张佺:不会,那只是一个亲切的玩笑,一种年轻人的表达方式。可能我更容易适应十年前那样的现场氛围,歌手和听众都没有太多的废话,上来就是一首接一首的唱,曲间也只有鼓掌和简短的曲目介绍。但是我明白不能把自己塑在那些过去的时光里,现在偶尔也会在台上说两句玩笑话。
南都娱乐:想和年轻的乐迷有哪些沟通?
张佺:我想了解年轻人的生活和他们日常的所思所想,虽然我不会用和他们一样的那些词语或者语法去聊天,我想我应该能听得懂。

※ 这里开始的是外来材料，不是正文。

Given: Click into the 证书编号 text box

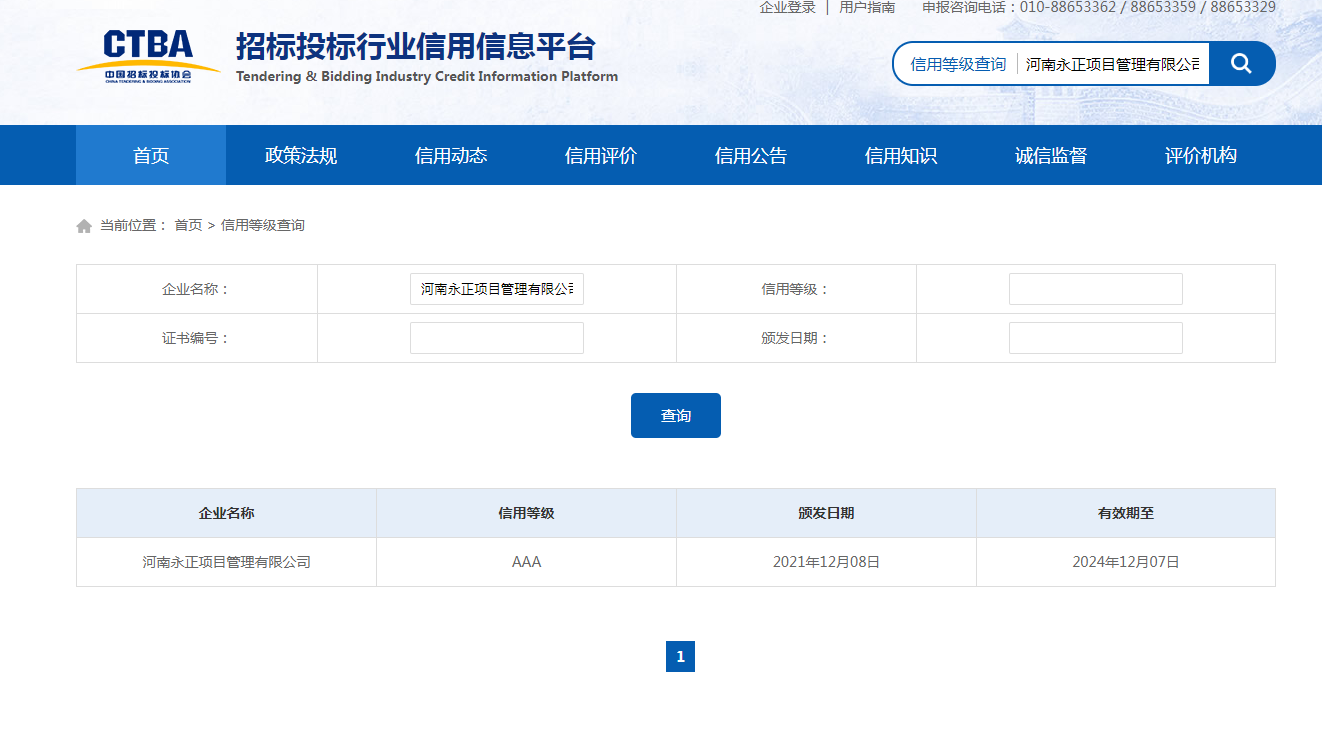Looking at the screenshot, I should [x=497, y=338].
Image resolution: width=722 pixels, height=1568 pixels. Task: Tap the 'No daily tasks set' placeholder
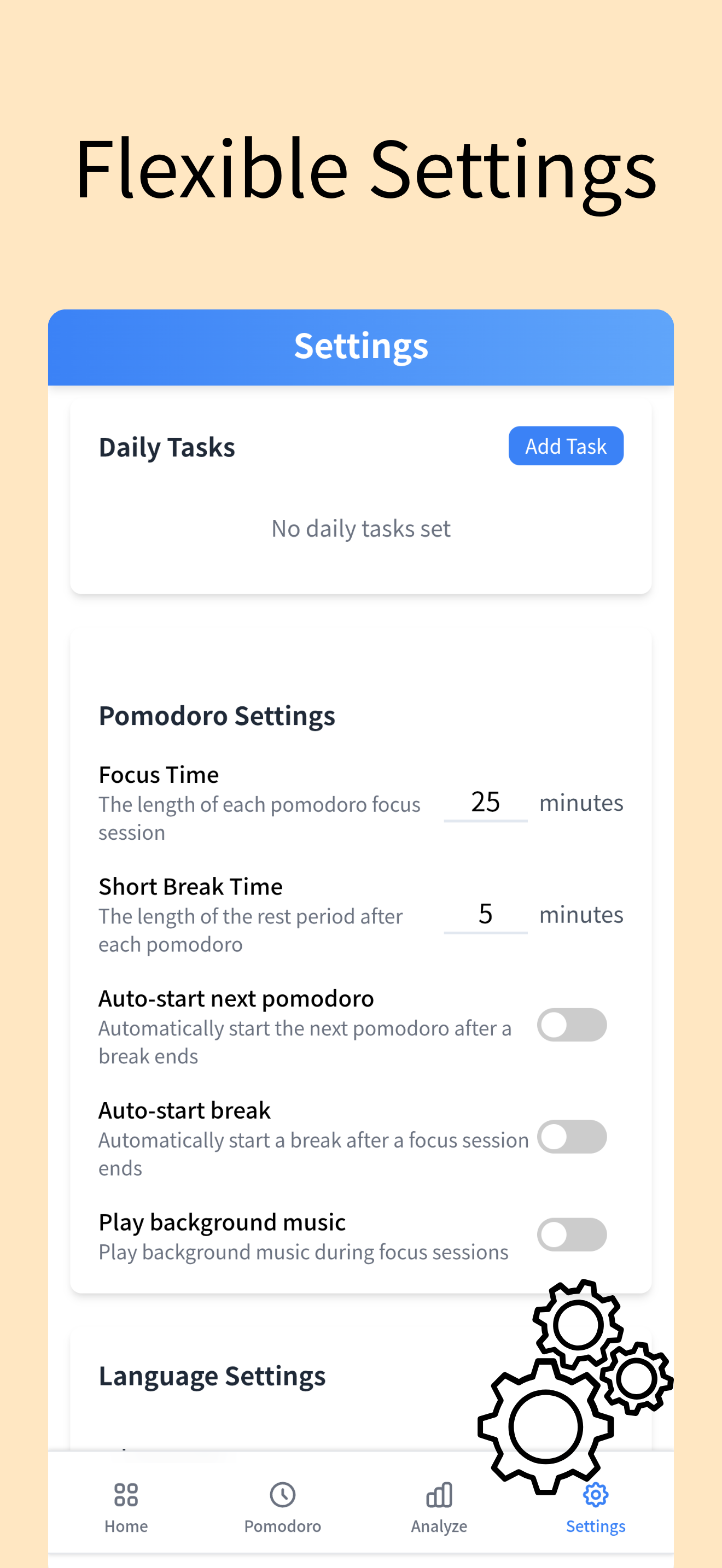[x=361, y=528]
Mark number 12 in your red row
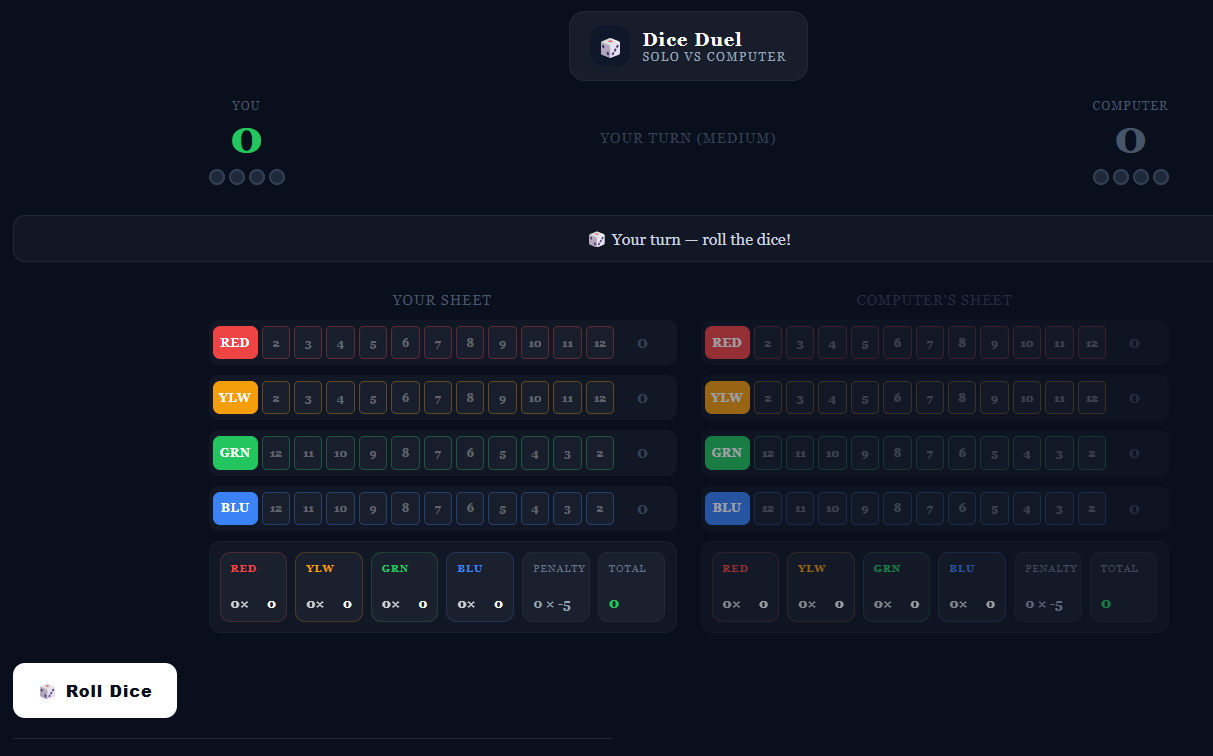Image resolution: width=1213 pixels, height=756 pixels. [x=600, y=343]
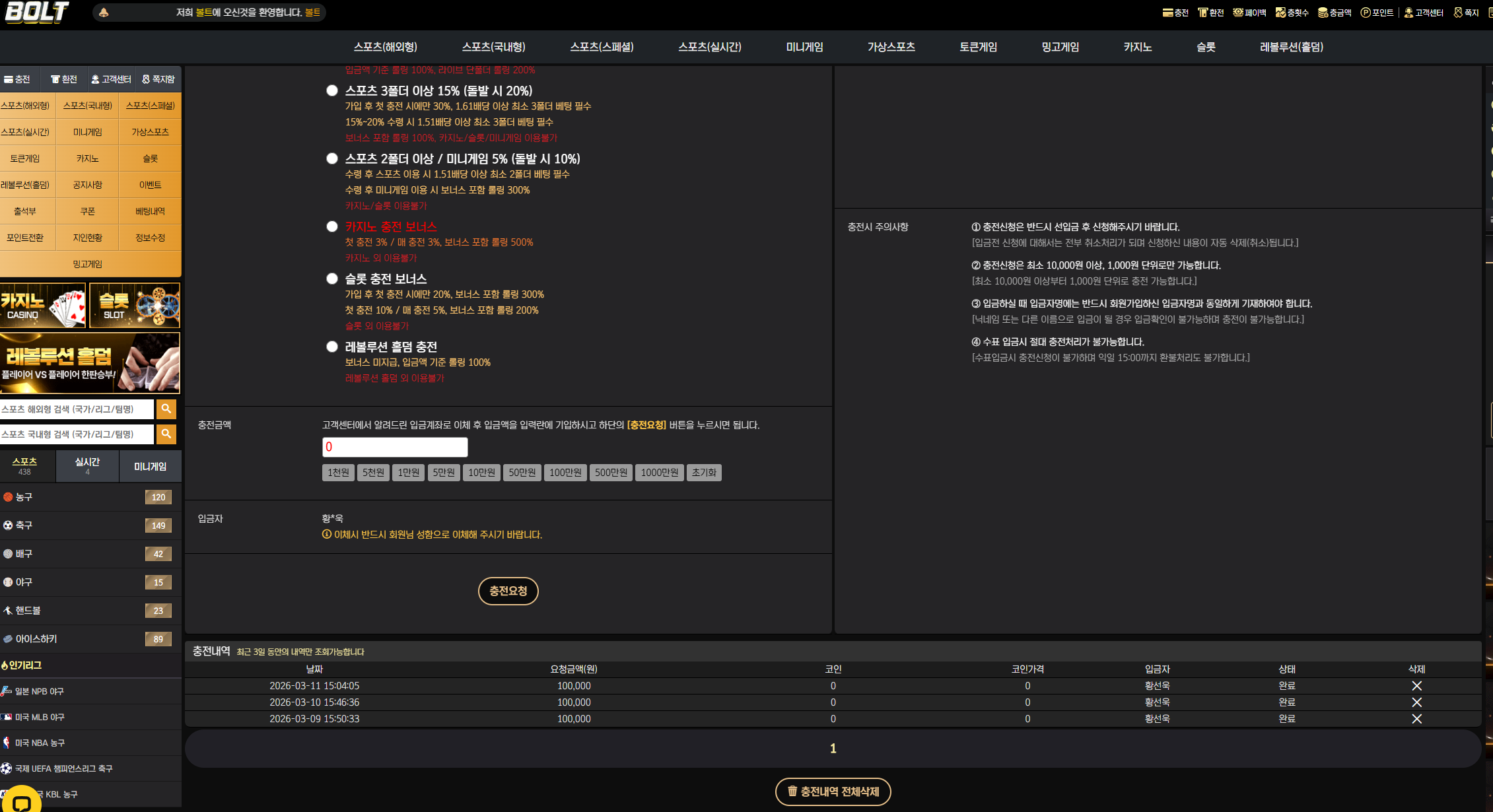Open the chat bubble icon at bottom left
Screen dimensions: 1493x812
[22, 801]
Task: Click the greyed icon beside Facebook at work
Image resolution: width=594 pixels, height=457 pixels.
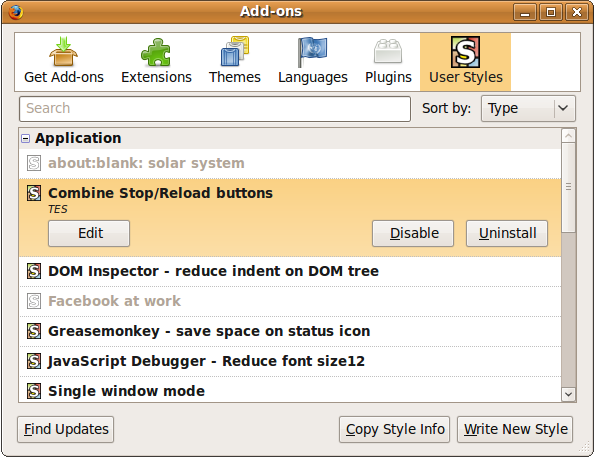Action: (34, 301)
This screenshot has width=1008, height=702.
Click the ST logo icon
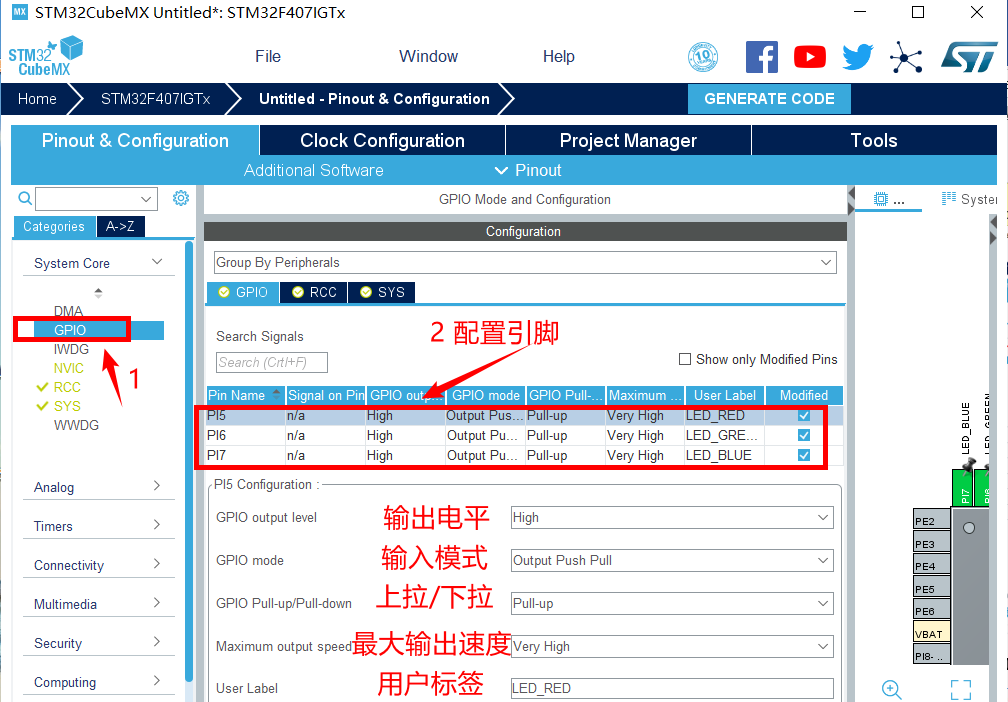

我不想和这个时代脱节,也不可能脱节,所以我必须让自己变得年轻,去学习,去代谢,去了解让这个世界快速变化的那些缘由。以后有机会,我就要随便请教一个问题,比如短视频是如何统治人类的。
南都娱乐:现在会写和当下的年龄以及境遇相关的歌曲吗?
张佺:我想我在音乐表达的时候不会去关注年龄这个问题。我可能会以第一人称去叙述一个青年或者婴儿的内心,这需要短暂地抽离那个主体现实,像摄影师那样把自己寄放在一个合适的角度。到了这个阶段,个人的年龄和境遇不具有普遍性,我觉得不需要孤芳自赏了。这个年龄也会有优势吧,比如看一个当下的问题,那么多年的经历有可能让我多几个视角,前提是还能跟得上现在年轻人的思路。我知道这是有难度的,也是有可能的。
野孩子乐队30周年巡演进入倒计时。
南都娱乐:有没有关注当下民谣音乐唱作,期待怎样的作品?
张佺:关注比较少,最近听世界音乐和电子音乐比较多,特别是开车或者散步的时候,我愿意让那些流动的思绪带着我行走。听纯音乐占的比例要大一些,我不喜欢现在的大部分中文歌词,有时候我甚至怀疑那是不是汉语,说实话还不如一些说唱,我不想被那些幼稚且没有诗意的东西带走。
南都娱乐:本轮巡演之后,下一个30年,个人以及野孩子乐队还有哪些计划?
张佺:没去想那么远,其实我并不迷恋整数,也不喜欢过生日。乐队明年应该会完成一张民歌翻唱的专辑,一张古诗词的合集。市场不太好,那我们正好可以安安静静做唱片。我也想弹弹冬不拉,把我个人的一些歌做个弹唱专辑,也许后年吧,大家都知道我们是进度比较慢的。我想我们应该还需要创作新的音乐,不然下次巡演就没人看了。
南都娱乐:回望过去的30年,对于个人和野孩子乐队来说,有哪些关键词?
张佺:音乐和生活,命运,山高路远。